• **WRITTEN TASK**:
Write out the entries from the line with "Where should I click to: Click the sort" up to and including the line with "Action: point(132,37)", and nothing else.

• **DATA IN THIS EXERCISE**:

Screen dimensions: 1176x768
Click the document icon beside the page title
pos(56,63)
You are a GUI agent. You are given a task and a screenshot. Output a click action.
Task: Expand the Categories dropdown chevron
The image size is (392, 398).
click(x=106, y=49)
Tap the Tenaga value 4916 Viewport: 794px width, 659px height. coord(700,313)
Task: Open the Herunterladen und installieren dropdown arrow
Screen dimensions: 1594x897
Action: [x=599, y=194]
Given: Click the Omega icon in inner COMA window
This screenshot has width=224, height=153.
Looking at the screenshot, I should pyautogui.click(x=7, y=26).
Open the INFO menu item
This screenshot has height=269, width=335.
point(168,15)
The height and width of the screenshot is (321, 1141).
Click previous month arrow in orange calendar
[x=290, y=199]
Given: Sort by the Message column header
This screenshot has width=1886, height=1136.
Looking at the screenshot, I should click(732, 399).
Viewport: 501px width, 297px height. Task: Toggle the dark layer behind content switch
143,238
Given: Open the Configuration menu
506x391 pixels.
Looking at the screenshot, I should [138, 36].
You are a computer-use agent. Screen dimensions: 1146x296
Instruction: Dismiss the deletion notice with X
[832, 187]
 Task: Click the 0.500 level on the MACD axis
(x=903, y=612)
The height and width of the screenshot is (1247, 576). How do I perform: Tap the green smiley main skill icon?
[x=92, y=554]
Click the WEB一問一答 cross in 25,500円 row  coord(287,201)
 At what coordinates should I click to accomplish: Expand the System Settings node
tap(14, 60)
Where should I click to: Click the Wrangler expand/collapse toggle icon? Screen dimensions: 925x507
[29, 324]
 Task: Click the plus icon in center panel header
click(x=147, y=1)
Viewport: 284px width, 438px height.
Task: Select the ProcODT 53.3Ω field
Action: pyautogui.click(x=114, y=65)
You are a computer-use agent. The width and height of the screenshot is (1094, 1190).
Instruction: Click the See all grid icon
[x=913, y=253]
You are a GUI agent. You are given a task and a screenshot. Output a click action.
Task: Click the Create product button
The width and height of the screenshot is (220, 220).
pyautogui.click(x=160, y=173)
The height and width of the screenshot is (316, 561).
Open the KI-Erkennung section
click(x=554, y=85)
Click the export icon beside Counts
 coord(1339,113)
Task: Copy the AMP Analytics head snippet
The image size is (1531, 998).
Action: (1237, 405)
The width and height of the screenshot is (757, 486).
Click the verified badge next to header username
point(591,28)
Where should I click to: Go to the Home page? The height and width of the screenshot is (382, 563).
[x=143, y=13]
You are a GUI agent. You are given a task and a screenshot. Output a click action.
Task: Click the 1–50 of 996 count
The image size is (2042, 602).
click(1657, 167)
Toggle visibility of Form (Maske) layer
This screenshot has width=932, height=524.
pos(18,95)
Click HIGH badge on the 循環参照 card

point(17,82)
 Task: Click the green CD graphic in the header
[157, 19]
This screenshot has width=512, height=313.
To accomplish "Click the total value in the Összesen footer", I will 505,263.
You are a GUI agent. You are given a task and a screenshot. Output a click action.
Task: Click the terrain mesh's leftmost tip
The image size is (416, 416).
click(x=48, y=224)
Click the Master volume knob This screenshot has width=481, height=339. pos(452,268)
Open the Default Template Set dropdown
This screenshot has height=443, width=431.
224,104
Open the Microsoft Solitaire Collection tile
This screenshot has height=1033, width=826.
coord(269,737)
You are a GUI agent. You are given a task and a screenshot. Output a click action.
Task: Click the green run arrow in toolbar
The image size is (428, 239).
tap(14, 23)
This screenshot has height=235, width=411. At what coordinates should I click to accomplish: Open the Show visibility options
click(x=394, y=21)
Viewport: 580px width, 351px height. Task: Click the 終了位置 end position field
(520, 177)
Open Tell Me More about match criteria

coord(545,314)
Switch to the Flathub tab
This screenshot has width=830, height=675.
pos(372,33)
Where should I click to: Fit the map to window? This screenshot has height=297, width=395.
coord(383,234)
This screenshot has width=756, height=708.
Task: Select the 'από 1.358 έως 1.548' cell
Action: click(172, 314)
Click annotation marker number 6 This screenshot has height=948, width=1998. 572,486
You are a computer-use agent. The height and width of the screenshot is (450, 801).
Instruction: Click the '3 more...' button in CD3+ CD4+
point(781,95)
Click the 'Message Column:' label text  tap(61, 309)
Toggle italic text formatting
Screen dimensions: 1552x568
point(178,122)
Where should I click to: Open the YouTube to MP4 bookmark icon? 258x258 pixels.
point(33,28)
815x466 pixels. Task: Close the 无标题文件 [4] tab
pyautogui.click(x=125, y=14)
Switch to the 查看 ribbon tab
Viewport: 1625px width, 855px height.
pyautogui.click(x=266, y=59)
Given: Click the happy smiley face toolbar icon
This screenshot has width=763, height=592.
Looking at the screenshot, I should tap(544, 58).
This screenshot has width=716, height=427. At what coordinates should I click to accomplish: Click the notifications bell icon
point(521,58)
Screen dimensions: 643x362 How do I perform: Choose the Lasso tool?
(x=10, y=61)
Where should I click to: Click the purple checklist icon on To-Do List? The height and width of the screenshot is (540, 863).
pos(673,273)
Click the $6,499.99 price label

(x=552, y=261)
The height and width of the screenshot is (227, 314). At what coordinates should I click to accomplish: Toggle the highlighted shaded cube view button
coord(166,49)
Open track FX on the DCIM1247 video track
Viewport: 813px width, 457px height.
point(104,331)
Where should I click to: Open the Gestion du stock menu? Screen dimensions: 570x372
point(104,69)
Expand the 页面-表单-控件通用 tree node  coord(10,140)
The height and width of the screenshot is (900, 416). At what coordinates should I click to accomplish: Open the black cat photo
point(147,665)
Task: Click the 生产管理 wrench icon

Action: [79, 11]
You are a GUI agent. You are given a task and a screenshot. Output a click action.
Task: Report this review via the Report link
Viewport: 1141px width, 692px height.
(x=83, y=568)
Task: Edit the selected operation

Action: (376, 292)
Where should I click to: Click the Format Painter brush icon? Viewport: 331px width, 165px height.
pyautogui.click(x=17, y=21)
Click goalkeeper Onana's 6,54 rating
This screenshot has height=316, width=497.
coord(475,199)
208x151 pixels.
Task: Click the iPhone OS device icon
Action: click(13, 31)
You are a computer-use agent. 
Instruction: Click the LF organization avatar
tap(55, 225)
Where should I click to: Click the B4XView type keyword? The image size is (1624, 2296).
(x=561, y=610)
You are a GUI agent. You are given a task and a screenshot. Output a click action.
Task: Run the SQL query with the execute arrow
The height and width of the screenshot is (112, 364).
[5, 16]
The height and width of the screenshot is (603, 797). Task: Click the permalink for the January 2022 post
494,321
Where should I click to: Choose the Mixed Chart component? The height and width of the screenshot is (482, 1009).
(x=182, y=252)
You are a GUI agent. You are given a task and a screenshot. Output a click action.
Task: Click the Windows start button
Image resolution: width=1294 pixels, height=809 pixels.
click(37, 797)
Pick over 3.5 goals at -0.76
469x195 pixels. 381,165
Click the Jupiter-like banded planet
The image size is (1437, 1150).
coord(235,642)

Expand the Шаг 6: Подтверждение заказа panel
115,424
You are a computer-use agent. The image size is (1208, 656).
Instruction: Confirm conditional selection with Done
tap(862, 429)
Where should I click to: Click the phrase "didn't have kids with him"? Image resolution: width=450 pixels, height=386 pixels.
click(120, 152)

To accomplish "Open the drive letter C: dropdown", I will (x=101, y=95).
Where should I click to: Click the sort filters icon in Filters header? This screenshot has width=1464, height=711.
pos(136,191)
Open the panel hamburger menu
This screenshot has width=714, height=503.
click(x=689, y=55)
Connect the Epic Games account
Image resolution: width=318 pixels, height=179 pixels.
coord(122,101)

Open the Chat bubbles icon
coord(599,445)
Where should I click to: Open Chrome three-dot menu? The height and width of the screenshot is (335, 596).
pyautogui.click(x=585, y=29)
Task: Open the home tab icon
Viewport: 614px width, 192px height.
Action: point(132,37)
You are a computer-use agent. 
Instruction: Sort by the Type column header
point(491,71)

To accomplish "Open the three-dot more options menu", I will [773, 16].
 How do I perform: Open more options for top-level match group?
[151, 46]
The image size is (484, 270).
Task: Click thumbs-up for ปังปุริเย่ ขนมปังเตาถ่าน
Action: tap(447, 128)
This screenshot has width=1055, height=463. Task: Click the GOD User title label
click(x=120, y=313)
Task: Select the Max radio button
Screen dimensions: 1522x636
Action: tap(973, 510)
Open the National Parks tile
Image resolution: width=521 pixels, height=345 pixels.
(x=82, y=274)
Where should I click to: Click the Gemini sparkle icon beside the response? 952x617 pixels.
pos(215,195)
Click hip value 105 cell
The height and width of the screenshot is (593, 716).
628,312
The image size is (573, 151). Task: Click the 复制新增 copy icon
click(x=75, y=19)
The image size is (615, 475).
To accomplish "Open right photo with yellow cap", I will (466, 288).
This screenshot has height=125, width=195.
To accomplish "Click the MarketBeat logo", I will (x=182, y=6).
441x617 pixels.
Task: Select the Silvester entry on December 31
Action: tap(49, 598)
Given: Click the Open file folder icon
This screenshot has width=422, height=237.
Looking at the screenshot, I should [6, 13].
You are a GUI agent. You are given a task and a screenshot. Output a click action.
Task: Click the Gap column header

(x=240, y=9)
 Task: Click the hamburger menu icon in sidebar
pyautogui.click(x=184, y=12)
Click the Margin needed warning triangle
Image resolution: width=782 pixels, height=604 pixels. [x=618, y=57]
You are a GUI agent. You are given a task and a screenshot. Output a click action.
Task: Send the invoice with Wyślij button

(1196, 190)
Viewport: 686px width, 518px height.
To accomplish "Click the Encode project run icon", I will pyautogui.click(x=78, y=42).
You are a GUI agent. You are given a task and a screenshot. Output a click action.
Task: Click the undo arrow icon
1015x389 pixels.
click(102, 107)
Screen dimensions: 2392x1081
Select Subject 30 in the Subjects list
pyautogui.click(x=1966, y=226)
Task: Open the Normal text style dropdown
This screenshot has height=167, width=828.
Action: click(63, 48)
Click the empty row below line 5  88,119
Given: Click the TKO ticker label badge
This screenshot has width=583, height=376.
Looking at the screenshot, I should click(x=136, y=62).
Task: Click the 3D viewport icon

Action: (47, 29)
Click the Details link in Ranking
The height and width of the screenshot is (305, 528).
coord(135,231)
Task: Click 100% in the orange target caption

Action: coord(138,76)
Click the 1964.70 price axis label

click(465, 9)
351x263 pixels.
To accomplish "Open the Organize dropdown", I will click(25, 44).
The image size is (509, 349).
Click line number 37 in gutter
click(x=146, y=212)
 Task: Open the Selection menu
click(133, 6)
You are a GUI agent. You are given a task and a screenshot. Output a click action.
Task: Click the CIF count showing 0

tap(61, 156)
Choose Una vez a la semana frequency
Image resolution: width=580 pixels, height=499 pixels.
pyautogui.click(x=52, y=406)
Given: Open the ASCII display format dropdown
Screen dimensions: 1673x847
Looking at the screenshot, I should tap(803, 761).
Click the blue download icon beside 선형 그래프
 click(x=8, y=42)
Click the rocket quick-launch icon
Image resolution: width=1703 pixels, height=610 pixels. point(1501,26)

• **REPLY**:
Where should I click to: Click the sort filters icon in Filters header? This screenshot has width=1464, height=711.
pos(136,191)
Open the panel hamburger menu
This screenshot has width=714, height=503.
click(x=689, y=55)
Connect the Epic Games account
Image resolution: width=318 pixels, height=179 pixels.
coord(122,101)

Open the Chat bubbles icon
coord(599,445)
Where should I click to: Open Chrome three-dot menu? The height and width of the screenshot is (335, 596).
pyautogui.click(x=585, y=29)
Task: Open the home tab icon
Viewport: 614px width, 192px height.
Action: point(132,37)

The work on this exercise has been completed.